What was the out come ?


----------



## getawaycar (Jul 10, 2017)

No. But I hate it when there's a mansion-like house with a locked iron gate that goes around the whole house including yard and driveway, with no delivery instructions and no way to get in. When you try calling the customer through the app they aren't home, and there's no intercom. I don't like leaving the package outside the gate but what else can you do.

But that's probably more Amazon's fault then the customer. Amazon doesn't make it easy for customers to leave delivery instructions when placing their order. There's a way to do it but its not easy to find. I wish they would get their act together. It makes life harder as a driver when there is no gate code or other delivery instructions.


----------



## Ryan Do (Apr 17, 2017)

getawaycar said:


> No.

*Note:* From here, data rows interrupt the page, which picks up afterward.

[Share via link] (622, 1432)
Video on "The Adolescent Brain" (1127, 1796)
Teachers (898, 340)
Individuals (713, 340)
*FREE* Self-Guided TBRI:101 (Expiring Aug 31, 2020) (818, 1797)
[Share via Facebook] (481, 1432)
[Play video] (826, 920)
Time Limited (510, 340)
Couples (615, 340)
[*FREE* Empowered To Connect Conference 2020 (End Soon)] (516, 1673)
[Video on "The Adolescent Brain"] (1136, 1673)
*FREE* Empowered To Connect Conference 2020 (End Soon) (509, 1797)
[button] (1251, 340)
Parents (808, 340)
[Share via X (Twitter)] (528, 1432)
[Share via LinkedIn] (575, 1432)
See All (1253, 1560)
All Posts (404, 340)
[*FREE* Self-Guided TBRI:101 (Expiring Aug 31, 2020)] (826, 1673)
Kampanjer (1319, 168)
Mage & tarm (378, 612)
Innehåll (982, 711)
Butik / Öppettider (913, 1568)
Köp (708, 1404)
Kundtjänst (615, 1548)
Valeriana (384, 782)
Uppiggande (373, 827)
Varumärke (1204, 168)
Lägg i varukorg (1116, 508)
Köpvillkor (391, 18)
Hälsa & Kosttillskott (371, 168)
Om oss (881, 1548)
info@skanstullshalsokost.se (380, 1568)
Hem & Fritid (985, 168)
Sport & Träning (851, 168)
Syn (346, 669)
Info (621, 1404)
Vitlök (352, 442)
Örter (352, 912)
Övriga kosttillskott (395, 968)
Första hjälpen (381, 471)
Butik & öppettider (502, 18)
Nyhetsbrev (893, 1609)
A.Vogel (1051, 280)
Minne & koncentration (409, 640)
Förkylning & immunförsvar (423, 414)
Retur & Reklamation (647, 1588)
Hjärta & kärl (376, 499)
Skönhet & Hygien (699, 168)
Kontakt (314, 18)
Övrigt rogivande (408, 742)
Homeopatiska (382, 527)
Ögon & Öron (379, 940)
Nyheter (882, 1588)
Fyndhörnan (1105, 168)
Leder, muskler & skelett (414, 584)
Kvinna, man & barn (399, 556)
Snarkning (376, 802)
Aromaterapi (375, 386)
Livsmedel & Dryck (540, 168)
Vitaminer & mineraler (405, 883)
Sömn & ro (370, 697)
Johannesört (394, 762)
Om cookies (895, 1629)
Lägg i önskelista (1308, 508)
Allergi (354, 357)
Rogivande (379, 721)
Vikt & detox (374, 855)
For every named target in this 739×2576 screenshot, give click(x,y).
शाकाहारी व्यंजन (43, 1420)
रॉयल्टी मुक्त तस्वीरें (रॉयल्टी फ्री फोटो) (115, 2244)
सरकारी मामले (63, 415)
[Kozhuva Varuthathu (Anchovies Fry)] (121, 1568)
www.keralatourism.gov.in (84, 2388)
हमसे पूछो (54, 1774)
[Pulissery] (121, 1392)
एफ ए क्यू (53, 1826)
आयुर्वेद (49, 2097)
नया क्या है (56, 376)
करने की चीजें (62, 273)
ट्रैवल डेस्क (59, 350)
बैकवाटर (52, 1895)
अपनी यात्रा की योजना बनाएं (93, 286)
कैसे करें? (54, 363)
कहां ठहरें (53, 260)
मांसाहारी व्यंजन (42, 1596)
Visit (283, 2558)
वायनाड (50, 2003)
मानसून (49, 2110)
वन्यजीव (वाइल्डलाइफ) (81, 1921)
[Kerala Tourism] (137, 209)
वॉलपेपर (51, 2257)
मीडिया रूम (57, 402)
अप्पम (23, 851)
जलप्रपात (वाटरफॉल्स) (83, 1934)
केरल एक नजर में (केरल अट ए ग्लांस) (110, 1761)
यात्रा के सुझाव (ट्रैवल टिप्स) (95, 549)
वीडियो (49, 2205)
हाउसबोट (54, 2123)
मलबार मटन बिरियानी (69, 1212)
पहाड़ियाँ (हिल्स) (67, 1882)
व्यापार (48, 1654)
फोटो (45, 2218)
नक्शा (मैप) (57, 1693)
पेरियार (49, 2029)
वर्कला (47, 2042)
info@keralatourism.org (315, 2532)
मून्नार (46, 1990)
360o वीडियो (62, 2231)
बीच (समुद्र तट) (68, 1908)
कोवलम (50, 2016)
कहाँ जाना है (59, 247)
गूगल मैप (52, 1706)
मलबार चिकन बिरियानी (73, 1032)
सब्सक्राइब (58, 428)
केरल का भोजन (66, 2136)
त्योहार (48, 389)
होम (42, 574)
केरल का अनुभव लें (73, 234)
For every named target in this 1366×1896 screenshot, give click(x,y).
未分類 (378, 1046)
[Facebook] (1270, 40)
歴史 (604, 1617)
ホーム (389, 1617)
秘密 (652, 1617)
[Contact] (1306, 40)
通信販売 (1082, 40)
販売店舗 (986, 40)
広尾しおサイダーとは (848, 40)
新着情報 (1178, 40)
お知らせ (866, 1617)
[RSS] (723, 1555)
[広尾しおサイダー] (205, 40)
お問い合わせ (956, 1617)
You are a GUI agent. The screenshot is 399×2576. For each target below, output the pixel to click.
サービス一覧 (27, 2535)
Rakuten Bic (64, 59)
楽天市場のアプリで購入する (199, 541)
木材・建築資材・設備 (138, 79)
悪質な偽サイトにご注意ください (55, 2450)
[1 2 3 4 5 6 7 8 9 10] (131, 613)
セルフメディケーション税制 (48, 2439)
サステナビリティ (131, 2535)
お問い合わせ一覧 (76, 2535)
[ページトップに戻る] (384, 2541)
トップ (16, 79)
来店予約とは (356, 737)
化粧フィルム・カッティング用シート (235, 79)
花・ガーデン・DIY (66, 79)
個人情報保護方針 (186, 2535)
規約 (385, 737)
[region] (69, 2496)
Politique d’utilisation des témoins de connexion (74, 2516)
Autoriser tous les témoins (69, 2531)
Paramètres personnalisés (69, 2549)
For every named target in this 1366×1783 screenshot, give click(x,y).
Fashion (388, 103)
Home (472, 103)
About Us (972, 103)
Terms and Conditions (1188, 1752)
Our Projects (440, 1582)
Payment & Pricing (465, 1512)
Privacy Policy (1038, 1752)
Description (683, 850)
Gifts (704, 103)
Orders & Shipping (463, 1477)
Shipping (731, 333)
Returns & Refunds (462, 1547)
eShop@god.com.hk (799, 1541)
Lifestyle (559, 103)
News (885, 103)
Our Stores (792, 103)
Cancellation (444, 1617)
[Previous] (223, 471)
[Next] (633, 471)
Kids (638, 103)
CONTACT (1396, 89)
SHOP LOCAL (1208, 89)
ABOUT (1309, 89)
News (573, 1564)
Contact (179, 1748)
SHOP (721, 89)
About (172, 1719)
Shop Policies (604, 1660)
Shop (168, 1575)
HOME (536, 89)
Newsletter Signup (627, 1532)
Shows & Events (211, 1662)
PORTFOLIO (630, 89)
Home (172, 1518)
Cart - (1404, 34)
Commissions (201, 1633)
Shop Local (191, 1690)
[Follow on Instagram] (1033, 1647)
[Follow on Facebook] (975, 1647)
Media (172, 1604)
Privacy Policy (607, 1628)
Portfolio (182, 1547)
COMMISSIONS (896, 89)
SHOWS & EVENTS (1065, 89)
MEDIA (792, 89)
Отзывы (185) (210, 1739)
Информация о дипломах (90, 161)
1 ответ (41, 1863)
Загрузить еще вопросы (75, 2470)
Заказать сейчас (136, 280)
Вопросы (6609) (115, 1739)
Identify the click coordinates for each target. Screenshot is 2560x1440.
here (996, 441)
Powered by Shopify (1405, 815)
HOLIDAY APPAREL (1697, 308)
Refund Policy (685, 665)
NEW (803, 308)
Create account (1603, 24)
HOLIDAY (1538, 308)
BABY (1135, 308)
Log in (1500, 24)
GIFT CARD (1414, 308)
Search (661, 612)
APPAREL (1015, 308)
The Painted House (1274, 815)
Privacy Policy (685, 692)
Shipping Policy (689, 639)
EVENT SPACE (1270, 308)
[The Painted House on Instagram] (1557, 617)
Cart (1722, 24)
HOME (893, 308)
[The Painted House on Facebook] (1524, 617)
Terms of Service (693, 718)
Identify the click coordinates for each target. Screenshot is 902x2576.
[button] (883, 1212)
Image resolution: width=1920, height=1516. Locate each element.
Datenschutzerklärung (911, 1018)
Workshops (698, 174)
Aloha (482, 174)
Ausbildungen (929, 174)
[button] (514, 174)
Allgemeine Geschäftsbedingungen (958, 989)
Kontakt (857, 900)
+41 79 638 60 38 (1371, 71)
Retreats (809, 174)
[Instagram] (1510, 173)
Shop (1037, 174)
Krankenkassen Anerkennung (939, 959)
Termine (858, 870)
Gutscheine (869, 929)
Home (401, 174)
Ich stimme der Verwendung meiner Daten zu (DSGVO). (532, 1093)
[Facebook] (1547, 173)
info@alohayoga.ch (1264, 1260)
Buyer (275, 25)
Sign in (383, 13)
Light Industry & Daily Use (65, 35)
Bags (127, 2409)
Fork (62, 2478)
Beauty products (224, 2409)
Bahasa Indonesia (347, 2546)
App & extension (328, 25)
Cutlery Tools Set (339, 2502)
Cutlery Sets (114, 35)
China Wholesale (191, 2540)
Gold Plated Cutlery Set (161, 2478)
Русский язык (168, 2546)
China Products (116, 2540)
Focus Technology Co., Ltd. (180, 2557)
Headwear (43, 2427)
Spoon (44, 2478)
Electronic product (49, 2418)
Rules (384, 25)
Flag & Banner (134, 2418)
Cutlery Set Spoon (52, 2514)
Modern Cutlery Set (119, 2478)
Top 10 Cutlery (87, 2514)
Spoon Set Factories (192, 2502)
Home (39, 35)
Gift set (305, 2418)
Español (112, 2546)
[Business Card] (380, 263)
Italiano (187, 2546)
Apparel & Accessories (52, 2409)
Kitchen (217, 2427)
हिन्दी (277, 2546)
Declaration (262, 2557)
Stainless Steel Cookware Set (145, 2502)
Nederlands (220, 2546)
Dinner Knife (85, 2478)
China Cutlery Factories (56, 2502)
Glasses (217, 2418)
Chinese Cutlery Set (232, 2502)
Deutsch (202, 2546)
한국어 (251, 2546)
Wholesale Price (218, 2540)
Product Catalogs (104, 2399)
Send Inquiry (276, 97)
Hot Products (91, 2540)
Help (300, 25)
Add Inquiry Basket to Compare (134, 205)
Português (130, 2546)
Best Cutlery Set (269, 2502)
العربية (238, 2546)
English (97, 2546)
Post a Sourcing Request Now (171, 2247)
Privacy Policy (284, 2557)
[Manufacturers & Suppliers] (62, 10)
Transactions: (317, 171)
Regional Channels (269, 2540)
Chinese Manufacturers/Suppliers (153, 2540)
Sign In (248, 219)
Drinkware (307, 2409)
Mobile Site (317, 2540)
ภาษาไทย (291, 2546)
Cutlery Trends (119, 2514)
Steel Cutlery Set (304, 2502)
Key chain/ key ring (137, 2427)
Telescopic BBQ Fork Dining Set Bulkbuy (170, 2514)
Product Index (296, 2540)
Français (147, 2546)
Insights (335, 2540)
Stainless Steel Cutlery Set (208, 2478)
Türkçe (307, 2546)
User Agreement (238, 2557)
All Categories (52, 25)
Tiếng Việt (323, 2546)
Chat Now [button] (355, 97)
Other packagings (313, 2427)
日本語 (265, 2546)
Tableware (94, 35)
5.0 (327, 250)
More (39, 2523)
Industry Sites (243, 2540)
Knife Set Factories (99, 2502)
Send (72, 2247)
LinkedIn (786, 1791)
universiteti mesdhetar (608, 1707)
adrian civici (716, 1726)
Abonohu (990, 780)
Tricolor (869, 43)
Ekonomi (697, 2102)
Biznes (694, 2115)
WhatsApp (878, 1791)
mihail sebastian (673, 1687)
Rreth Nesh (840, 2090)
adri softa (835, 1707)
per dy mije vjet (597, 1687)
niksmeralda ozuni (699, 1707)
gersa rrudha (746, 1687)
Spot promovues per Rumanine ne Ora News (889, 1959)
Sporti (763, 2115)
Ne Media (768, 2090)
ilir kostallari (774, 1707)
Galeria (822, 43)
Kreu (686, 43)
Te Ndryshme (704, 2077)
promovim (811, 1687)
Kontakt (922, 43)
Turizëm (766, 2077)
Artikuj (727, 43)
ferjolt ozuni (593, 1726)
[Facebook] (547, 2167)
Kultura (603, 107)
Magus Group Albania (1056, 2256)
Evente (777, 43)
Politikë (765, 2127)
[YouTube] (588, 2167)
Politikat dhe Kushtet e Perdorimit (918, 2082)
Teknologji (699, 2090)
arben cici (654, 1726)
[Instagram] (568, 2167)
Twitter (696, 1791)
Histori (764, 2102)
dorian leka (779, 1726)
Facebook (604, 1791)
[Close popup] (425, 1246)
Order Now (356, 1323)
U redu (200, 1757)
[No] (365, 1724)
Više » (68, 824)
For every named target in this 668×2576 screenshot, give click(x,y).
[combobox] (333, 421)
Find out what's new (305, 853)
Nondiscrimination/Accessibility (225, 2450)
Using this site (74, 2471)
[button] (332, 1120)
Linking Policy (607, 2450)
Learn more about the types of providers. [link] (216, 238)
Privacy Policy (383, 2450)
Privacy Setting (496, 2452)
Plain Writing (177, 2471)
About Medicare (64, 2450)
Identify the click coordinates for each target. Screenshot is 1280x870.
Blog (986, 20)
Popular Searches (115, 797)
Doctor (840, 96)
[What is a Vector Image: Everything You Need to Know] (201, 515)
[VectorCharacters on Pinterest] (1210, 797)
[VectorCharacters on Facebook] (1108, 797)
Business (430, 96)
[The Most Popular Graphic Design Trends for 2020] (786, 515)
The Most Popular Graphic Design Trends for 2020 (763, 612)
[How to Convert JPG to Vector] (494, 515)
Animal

But I hate it when there's a mansion-like house with a locked iron gate that goes around the whole house including yard and driveway, with no delivery instructions and no way to get in. When you try calling the customer through the app they aren't home, and there's no intercom. I don't like leaving the package outside the gate but what else can you do.
> 
> But that's probably more Amazon's fault then the customer. Amazon doesn't make it easy for customers to leave delivery instructions when placing their order. There's a way to do it but its not easy to find. I wish they would get their act together. It makes life harder as a driver when there is no gate code or other delivery instructions.


I was at the similar place too, the gate can be open but there was a steel note said if anyone should pass this point may be shooted. I throw the packages over the gate and run. Lol.


----------